Sin embargo, Wendolin estaba soltando grandes risotadas. Era como si le hubiese entrado un ataque de locura. Echó a correr en la dirección en que se hallaba Eric, boquiabierto ante el fragor de la batalla.

En una décima de segundo lo comprendió todo. Tánatos no tenía que atacar porque no le hacía falta. Estaba aguardando a que Wendolin hiciese su trabajo. Y ella se dirigía precisamente hacia Tánatos.

—¡La Flor! —gritó desesperadamente Elliot—. ¡Eric, detenla!

Eric vio pasar tras él la bola anaranjada a toda prisa. No se lo pensó dos veces y dijo en voz alta:

—Arena mobidus!!

Wendolin se vio envuelta en un cenagal. Había quedado atrapada en una gran cantidad de fango, y cuanto más se movía más se hundía. Y no podía usar las manos porque sostenían la Flor de la Armonía, intentando evitar que entrase en contacto con el barro.

Seguía hundiéndose. El fango había sobrepasado las rodillas, y continuaba engulléndola poco a poco. Wendolin comenzó a preocuparse. Estaba perdiendo el control de la situación y no podía evitar seguir siendo tragada.

El barro le llegaba ya a la cintura.

Parecía una mosca infeliz atrapada en una telaraña. Se movía sin cesar, avisando a la araña de que estaba presa. En este caso, la araña era la muerte. Si seguía hundiéndose más, pronto moriría ahogada. Ahora sólo se veía su cabeza, con los ojos desorbitados por el terror y la angustia, y los brazos extendidos, que aún sostenían la Flor.

—Arena pietrus! —gritó Eric a lo lejos.

Las arenas movedizas se endurecieron al instante, dejando a Wendolin enteramente atrapada, presa de la tierra.

Eric se acercó muy despacio. Miraba a los ojos de la hechicera, que aún respiraba entrecortadamente, aunque parecía haber recuperado cierta calma. No opuso resistencia cuando Eric tomó la Flor de sus manos.

—Ocultémonos —le dijo Elliot en cuanto estuvo junto a él.
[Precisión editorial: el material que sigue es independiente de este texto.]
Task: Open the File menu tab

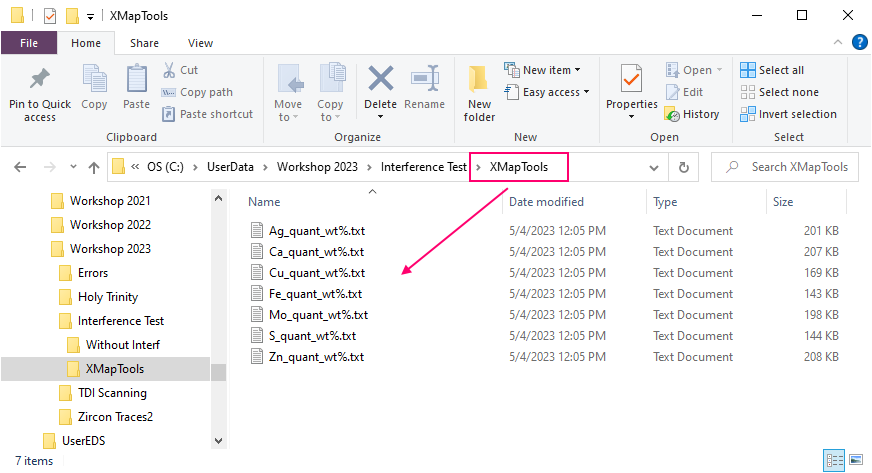Action: tap(29, 43)
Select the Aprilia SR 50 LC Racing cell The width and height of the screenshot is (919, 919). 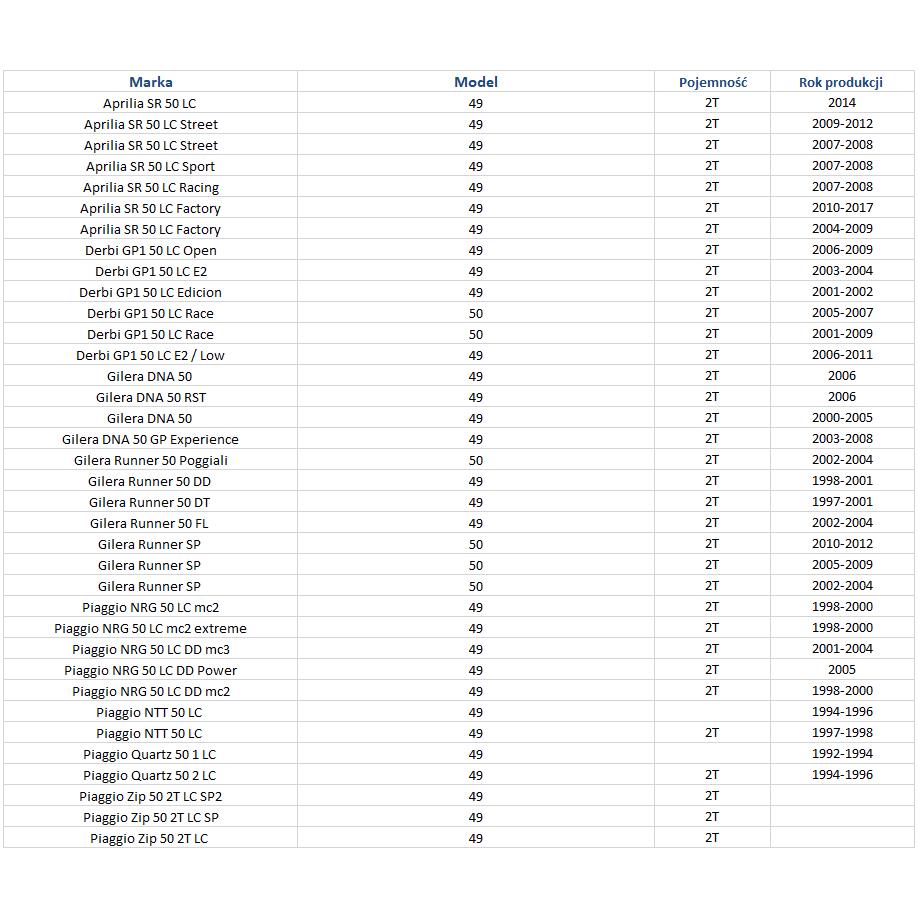[x=150, y=187]
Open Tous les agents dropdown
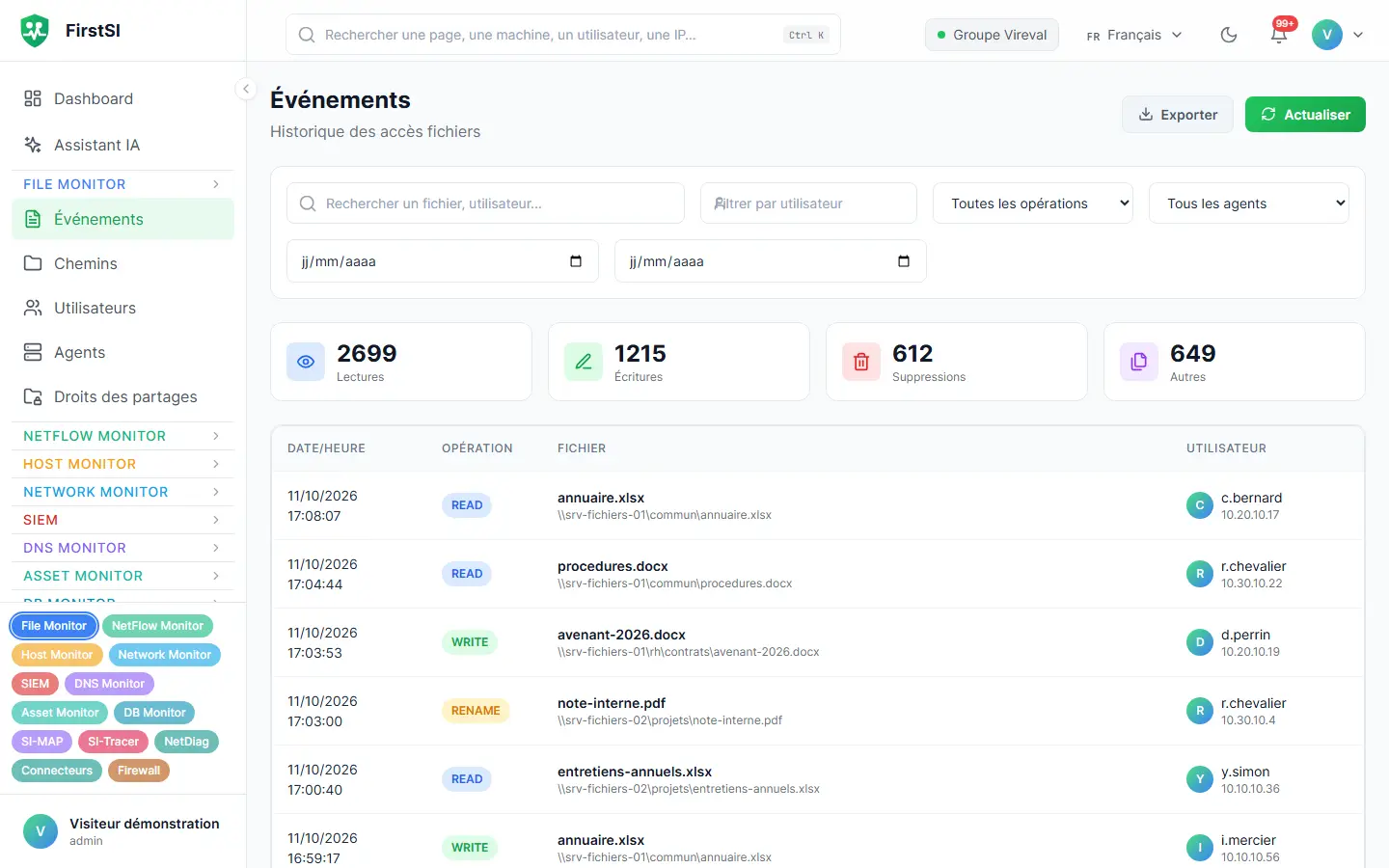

Se adentraron unos metros en el bosque y se escondieron tras unos arbustos, donde sería difícil detectarles. Desde allí podían ver con claridad todo lo que sucedía. Los miembros del Consejo tenían acorralado a Tánatos, que se movía lentamente en dirección a Wendolin. Cuando se encontró a dos o tres metros de ella, una inmensa bola de fuego invadió el ambiente.

Deslumbrados, los hechiceros interrumpieron su ataque para cubrirse la vista con los brazos, hasta que cesó el resplandor y todo volvió a la normalidad. Tranquilidad absoluta. Tánatos había desaparecido y, a su lado, donde hacía unos instantes estaba atrapada Wendolin, se apreciaba un enorme socavón.

—Ha sido un espléndido trabajo en equipo —sonrió un aliviado Magnus Gardelegen.